She was trembling, but she put fire in her voice when she cried, “Who—who are you?”

“Just a private cop earning his salary…. You knew Crosby well. All right. He sent for a private cop. Now you ought to know why. We don’t know. He called up and said he’d explain when we sent a man down. So I went down. This smooth-faced guy let me in, saying he was Crosby’s room-mate. Then you drift in. Say, who was after Crosby—and why?”

She blew her nose and shook her head and said beneath her handkerchief in a panicky voice, “I don’t know! He didn’t tell me anything!”

Fury leaped in Donahue’s dark eyes. His hand shot out, caught the girl’s wrist and he heaved her close up against him.

He snarled, “I hope to tell you you’re a damned little liar!”

“Ow… you’re hurting!”

He released her abruptly and she fled backwards across the room. He chopped off an oath that did not quite get to his lips and scowled darkly at the girl.

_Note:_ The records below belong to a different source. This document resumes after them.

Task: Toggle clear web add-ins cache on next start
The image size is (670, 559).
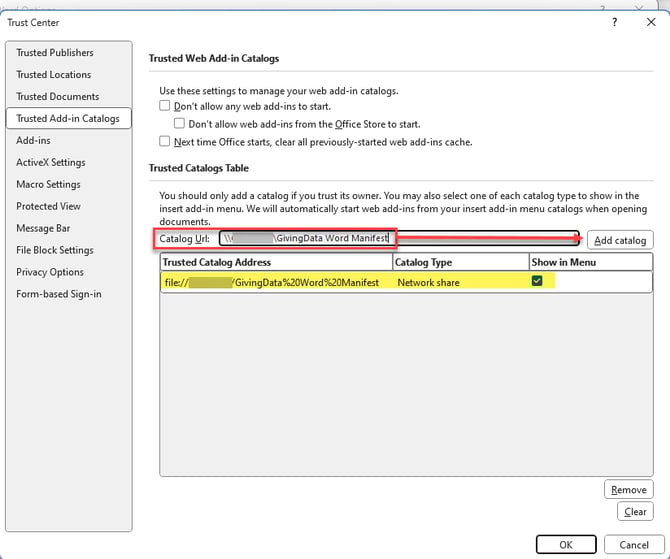Action: click(x=165, y=142)
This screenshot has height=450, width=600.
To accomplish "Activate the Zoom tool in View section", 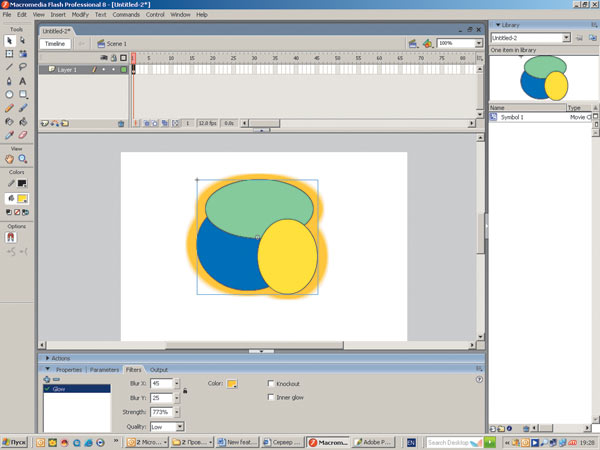I will [22, 159].
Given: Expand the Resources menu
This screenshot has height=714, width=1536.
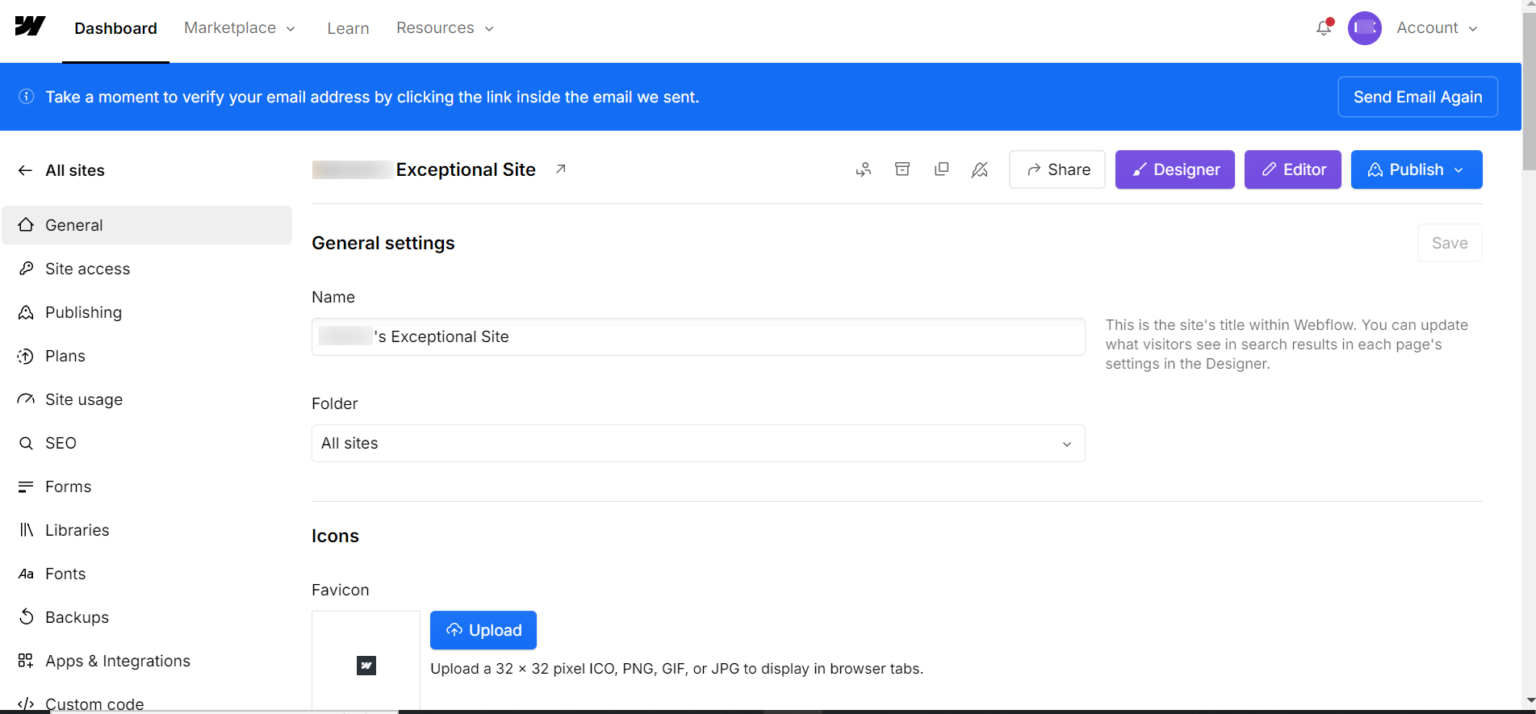Looking at the screenshot, I should 445,28.
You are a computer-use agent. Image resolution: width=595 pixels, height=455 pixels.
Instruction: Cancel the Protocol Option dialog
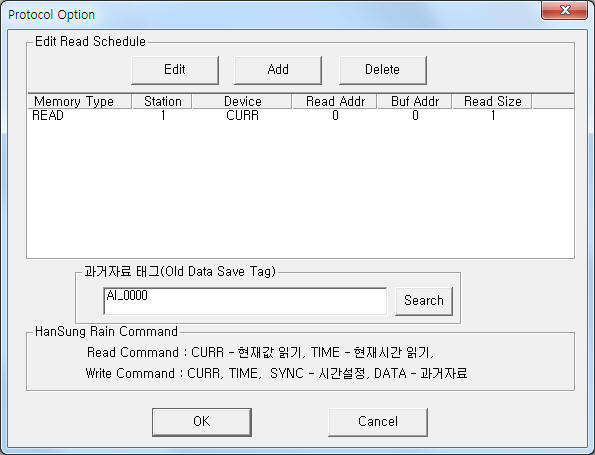pos(378,422)
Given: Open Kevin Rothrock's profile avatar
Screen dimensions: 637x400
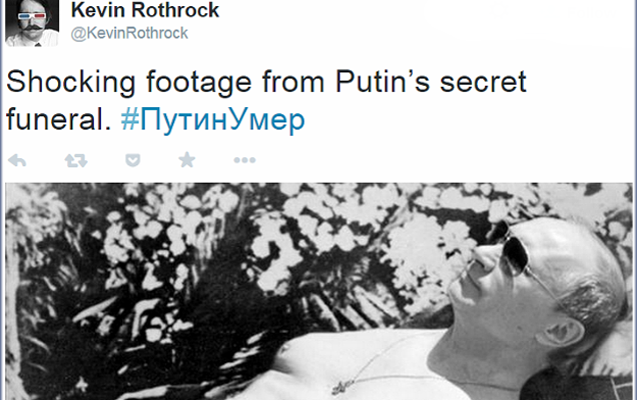Looking at the screenshot, I should coord(32,23).
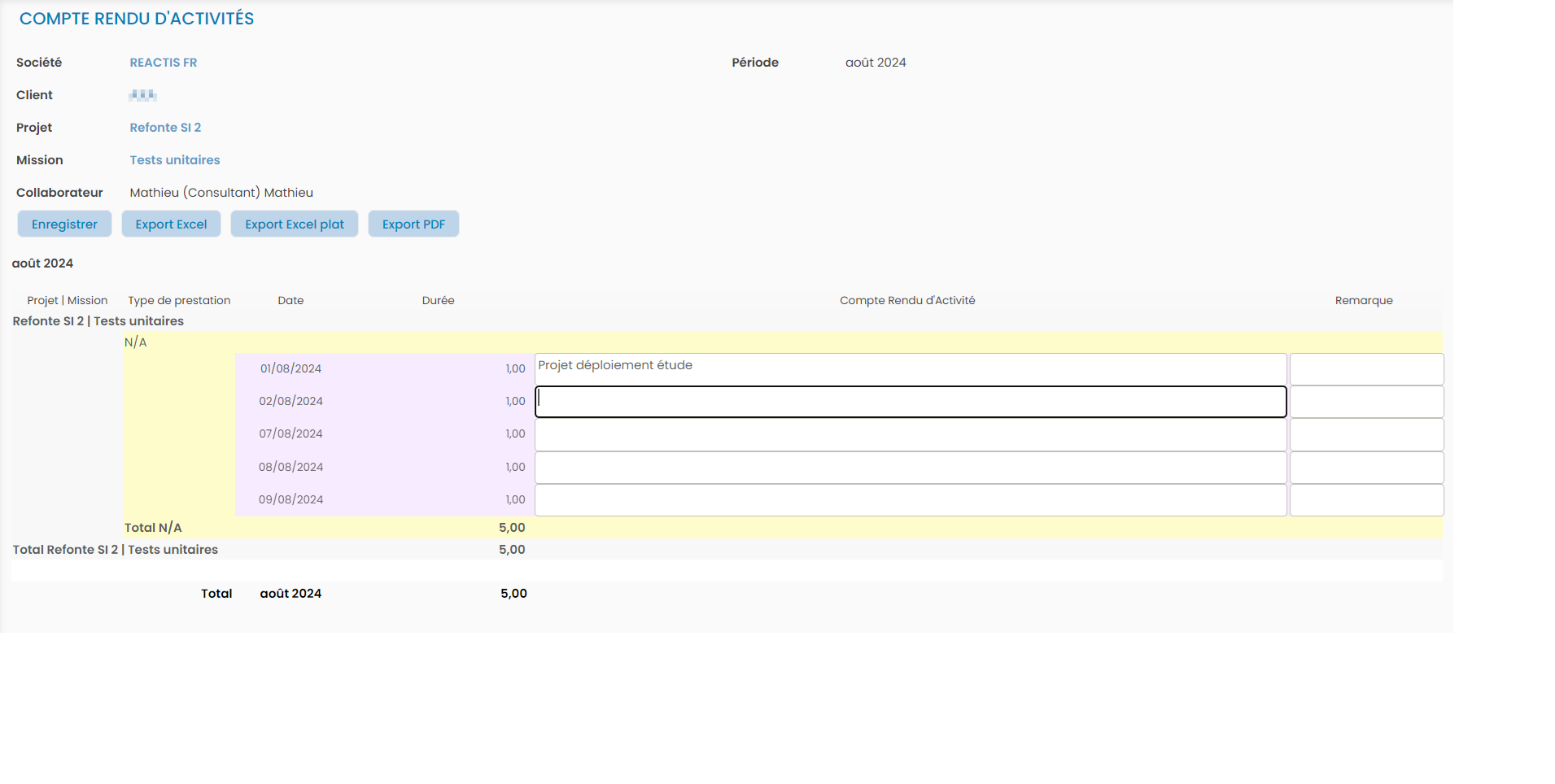The height and width of the screenshot is (784, 1555).
Task: Focus the activity report field for 02/08/2024
Action: (910, 402)
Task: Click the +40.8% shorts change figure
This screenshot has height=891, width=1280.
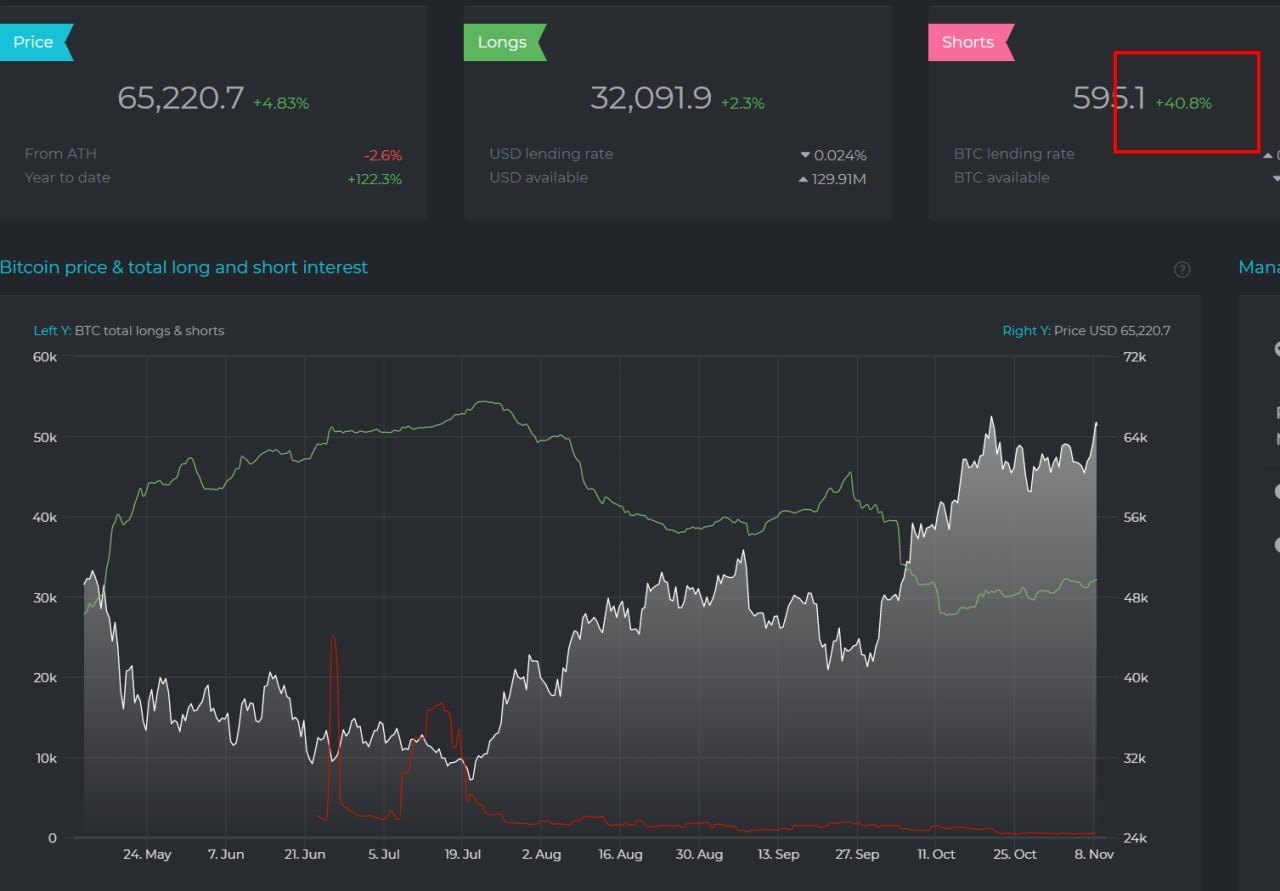Action: (1184, 103)
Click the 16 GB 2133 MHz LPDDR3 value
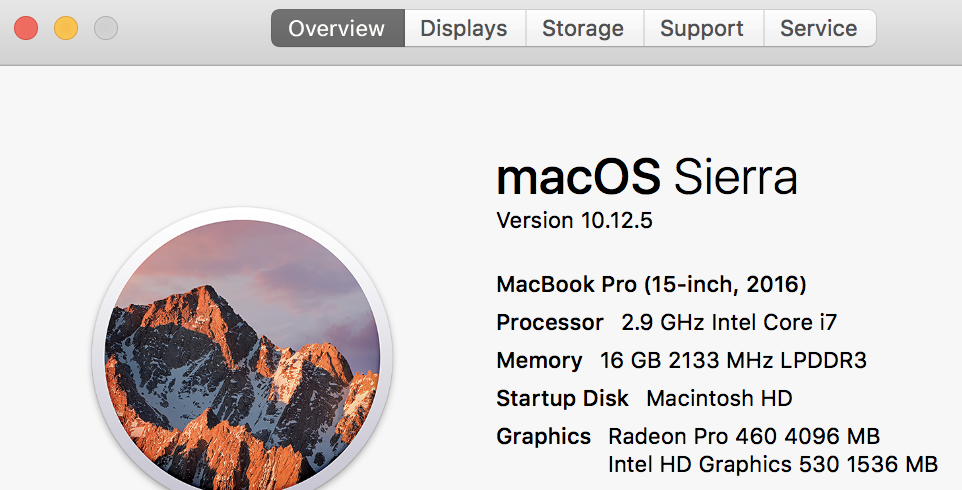 (733, 361)
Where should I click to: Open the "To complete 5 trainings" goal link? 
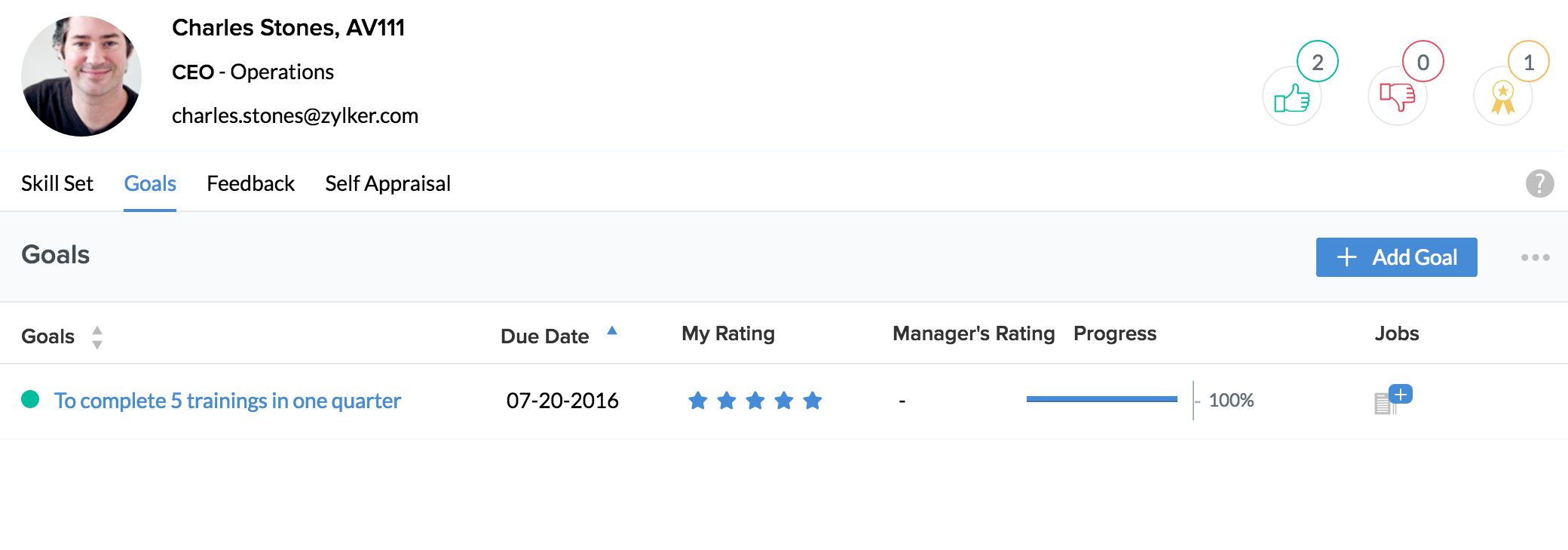pyautogui.click(x=227, y=401)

“Don’t pull a song and dance on me!” he rapped out. “We can get along fine as long as you don’t play me for a jack-ass. Come on now, break clean. What kind of a racket are you in on?”

“I—I don’t know what you’re talking about.”

“I said don’t song-and-dance!”

“I tell you—”

A knock on the corridor door stopped her. She flung a look at the door. She flung a look at Donahue. Donahue made a motion for her to open the door while his right hand went around to his hip-pocket and drew out a Colt’s .38 revolver with an abbreviated two-inch barrel. He took six backward steps into the bath-room, left the door open.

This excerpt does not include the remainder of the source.